(Beginning of Records provided)
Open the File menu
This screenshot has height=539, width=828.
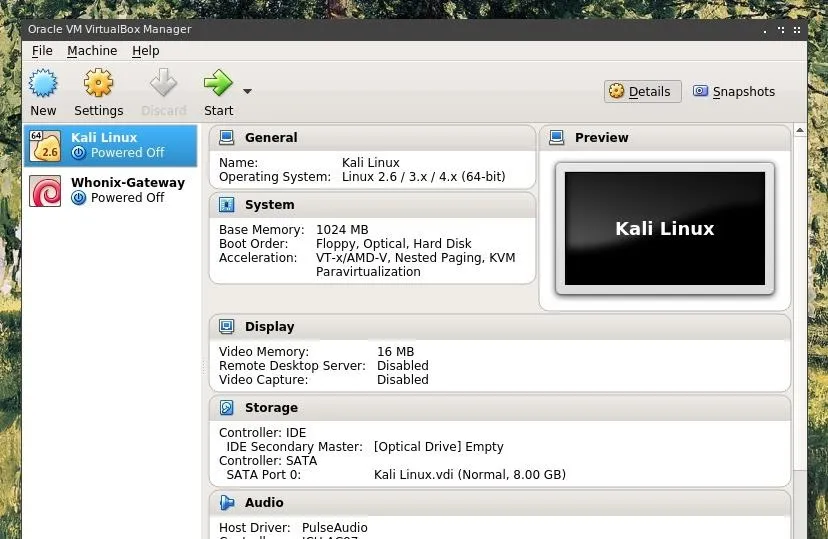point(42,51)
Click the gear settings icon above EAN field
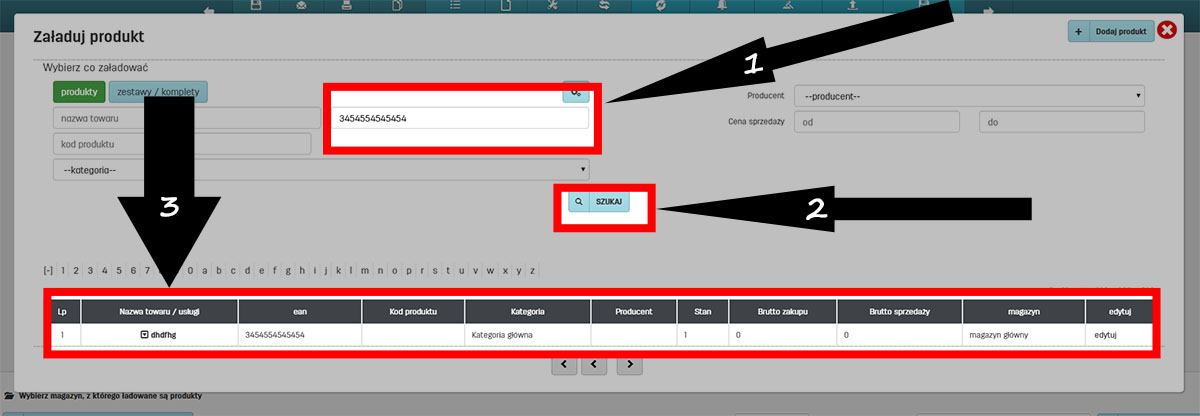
(End of Records provided)
(Beginning of Records provided)
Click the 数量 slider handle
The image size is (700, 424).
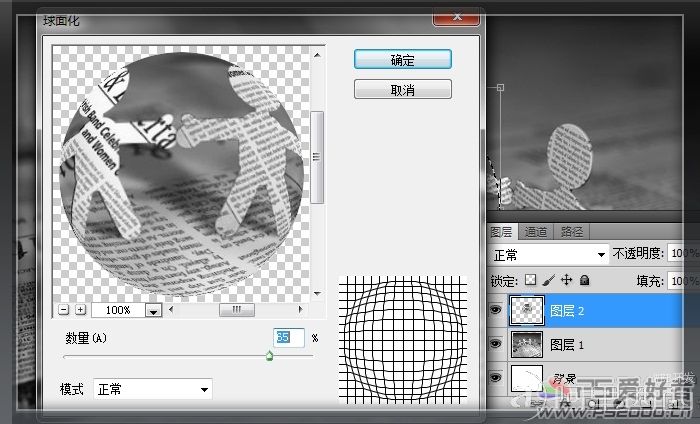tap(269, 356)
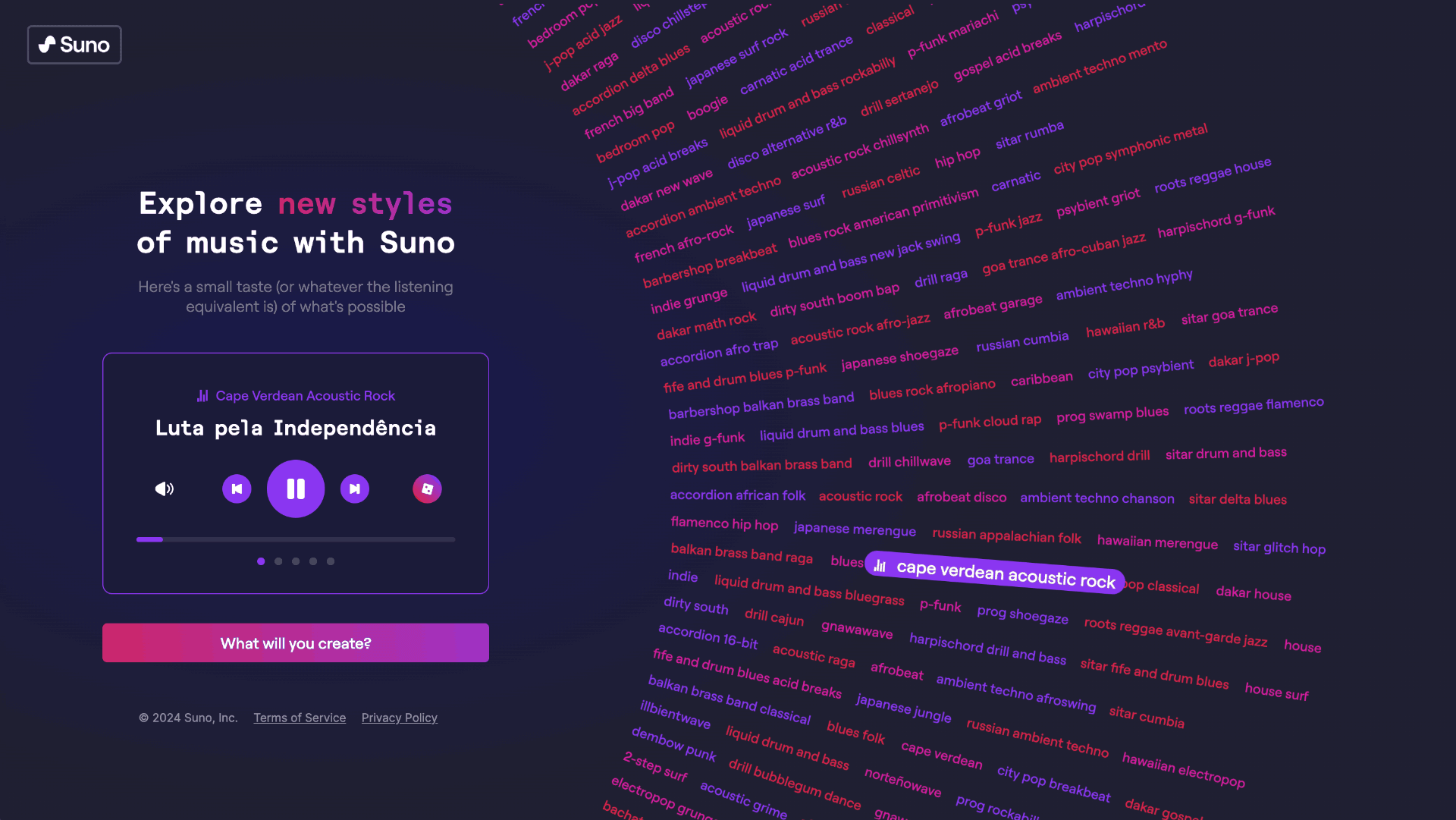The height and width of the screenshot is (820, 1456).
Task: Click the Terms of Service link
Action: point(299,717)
(End of Records provided)
(Beginning of Records provided)
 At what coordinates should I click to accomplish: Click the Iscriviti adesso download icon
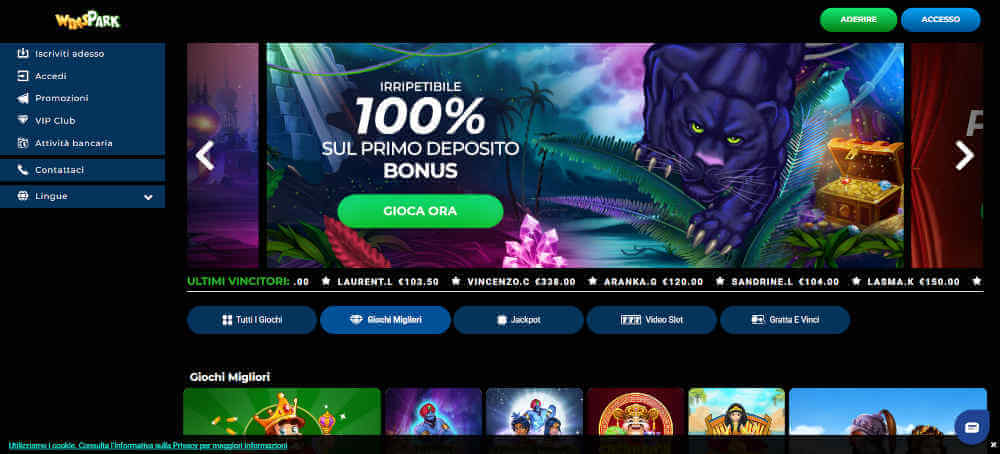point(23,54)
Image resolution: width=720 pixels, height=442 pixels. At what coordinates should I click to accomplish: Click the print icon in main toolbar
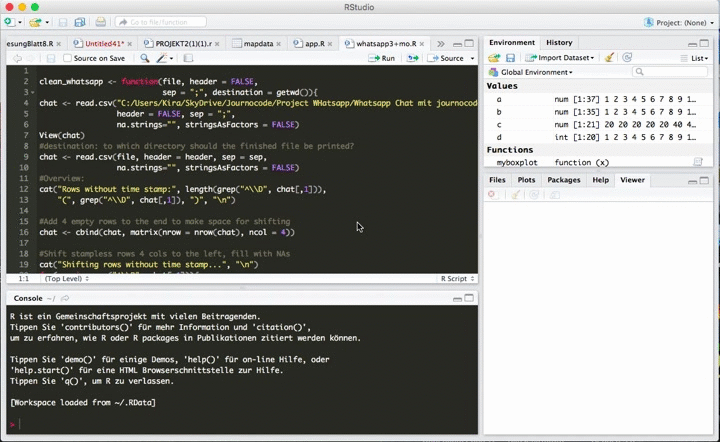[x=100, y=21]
(End of Records provided)
Required work.
Start at the line above containing "Open the File menu" and stop at the line containing "Click the gear settings icon above EAN field": print those lines and everything between them exactly, but not the pictures.

Answer to the exercise.
Open the File menu
This screenshot has height=539, width=828.
point(42,51)
Click the gear settings icon above EAN field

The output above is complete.